There’s a lot of love in my life, which comes from numerous places and relationships, none of them romantic.
Perhaps I am unusual, being as self-sufficient as I am, so happy in my own company. A voraciously social animal when I was younger, I now live a small and uneventful life which suits me because it feels so peaceful and stable.
I accept that, for some of us, life is best lived in a couple and/or a family unit. That’s certainly the road more travelled, but it’s not for all of us, and I wish I had come to that realisation — and the peace that comes with it — many decades ago. Perhaps as a younger woman I lacked the courage to stand out from the crowd, to be an outlier. Or maybe my goals in life have changed with age.
This isn’t a cliche about having total control of the TV remote or not having to wash someone’s socks. It’s not about being a hard-nosed career woman who selfishly spends my money on Manolo Blahnik heels and six-star holidays.
My career as a journalist — which included launching some of Britain’s biggest-selling magazines — has always been important to me, but I never put it before everything else in my life.
Work was never the be-all-and-end-all, though I’ve often been dismissed as ‘a career woman’ as I don’t have a husband and children — as if it is an either/or.
Is it selfish to be single? I would argue that it’s not. Quite the opposite. I think I am more engaged in the wider world, more giving of my time to ‘good causes’, more outward-looking than many of my married friends, whose prime concerns often seem narrow and domestic by comparison.
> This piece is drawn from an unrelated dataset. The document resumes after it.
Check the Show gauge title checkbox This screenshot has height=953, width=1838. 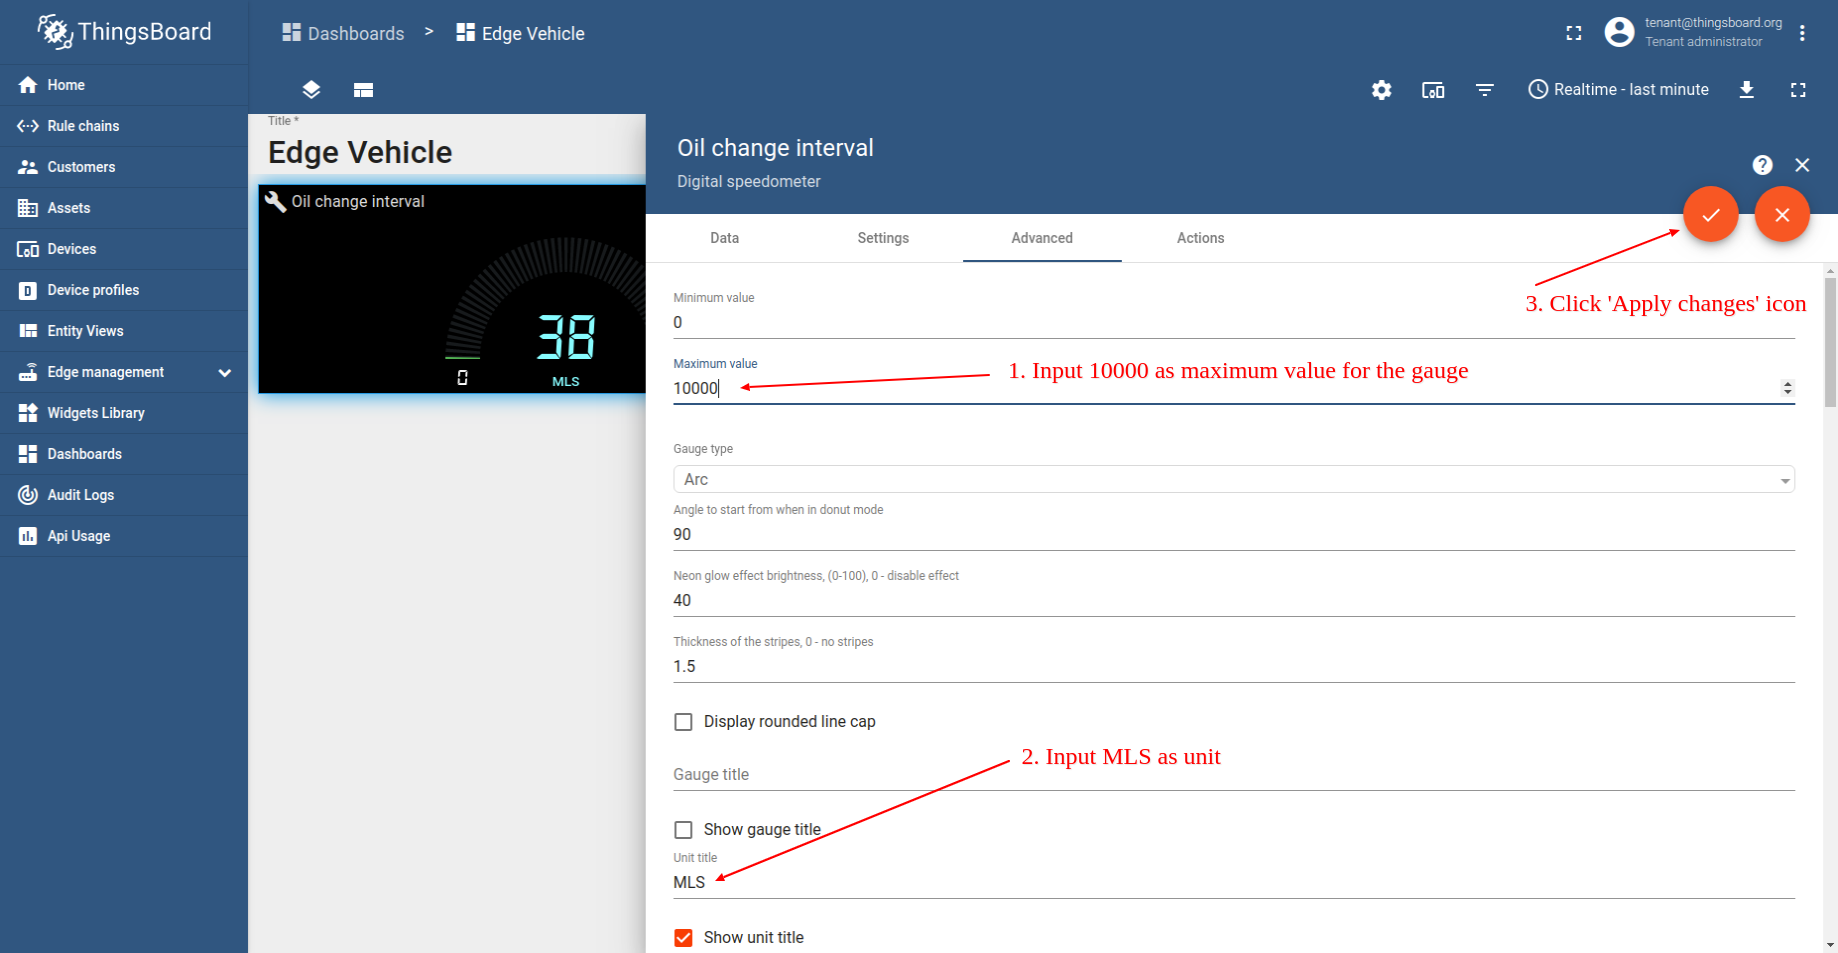click(684, 830)
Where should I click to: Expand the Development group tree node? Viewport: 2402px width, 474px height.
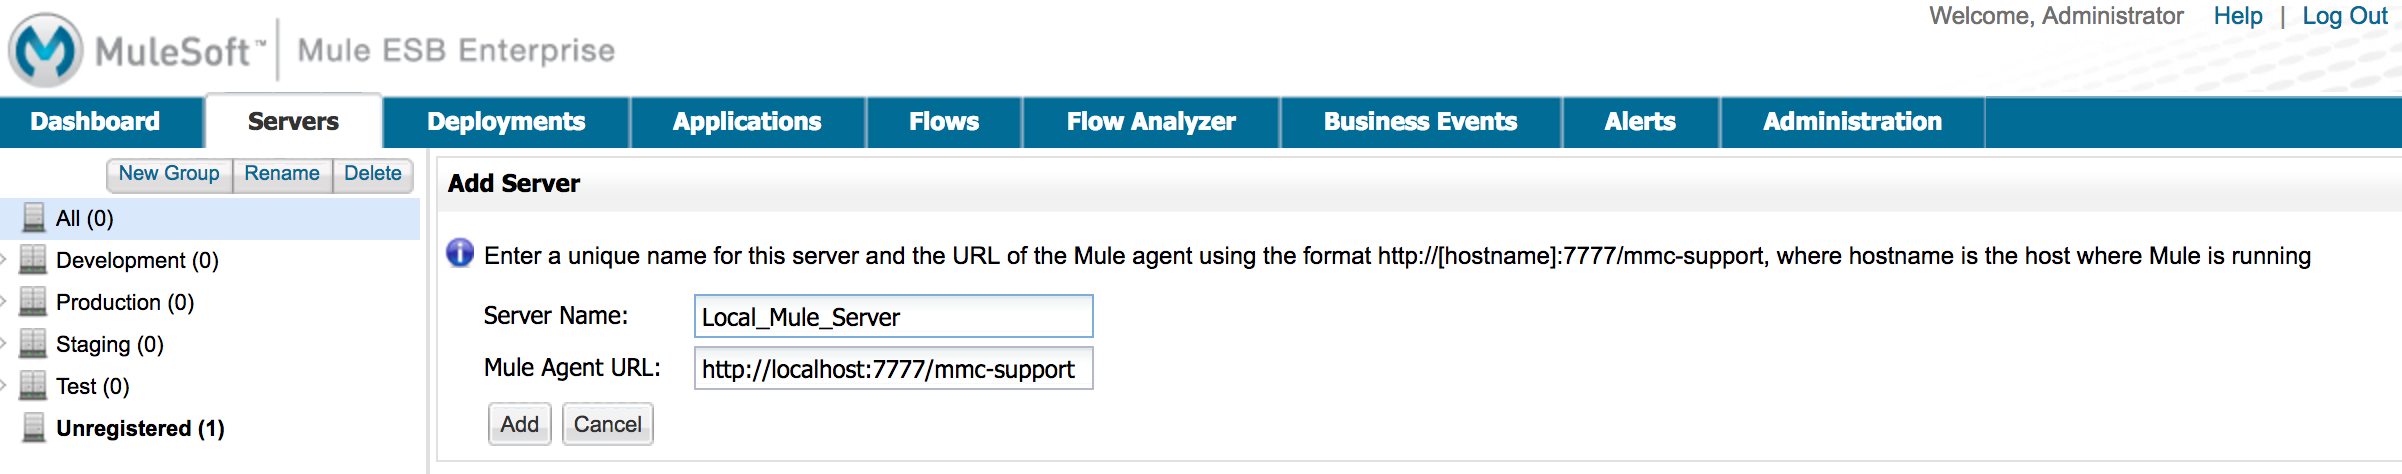click(5, 260)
In fact, I would argue that not having a husband, children and grandchildren leaves me with the energy and inclination to look at the world more widely, and I regard that as a truly positive thing.
Today, enjoying semi-retirement, I am free to travel and spend time with family and friends of both sexes.
As a mature single woman, I feel fortunate to have found a quiet and nurturing calm that I never found as part of a couple.
I have found the life I was always meant to live, if I hadn’t been diverted and distracted by the entrenched notion that I should be with a partner. In the working-class Yorkshire community where I grew up, women became wives and mothers. It took me a lifetime to learn that one size doesn’t fit all.
For me, living a single life isn’t a failure or a defeat: it’s a true and unexpected joy.
Of course, I’m not foisting my way of life on others. We all need different levels of connection and community in our lives, and there’s no doubt that love and belonging are crucial to us all.
I’m perfectly willing to accept that for those very rare few who find sustained and enduring romantic love, there can surely be no happier place.
But how many of us really find that? Even people who find strong romantic partnerships will be fortunate if the love lives on, if it doesn’t pale into indifference or curdle into festering resentment and lingering discontent. We all know that couple.
If the most vital choice in our lives comes down to feeling trapped and compromised in a stale marriage or being single, I would rather be alone.
The science backs us up: unmarried and childless women are the happiest sub-group in the population, more likely to live longer than their married and child-rearing peers, according to Paul Dolan, a professor of behavioural science at the London School of Economics.
Professor Dolan says the latest evidence shows that the traditional markers used to measure success did not correlate with happiness — particularly marriage and raising children.
So it seems there is a new way of being for women, one resulting from the opportunities we now have to think beyond marriage and children, to create lives that fit who we are rather than what is expected of us by others. And I think that’s worth celebrating.
It takes great courage to stand alone, especially in a world always quick to judge harshly those of us who live differently from the ‘norm’.
Ageing is a tough gig, but it does give us courage, and if that means we get to be who we were meant to be all along, here’s to it.
Some names have been changed to protect identities.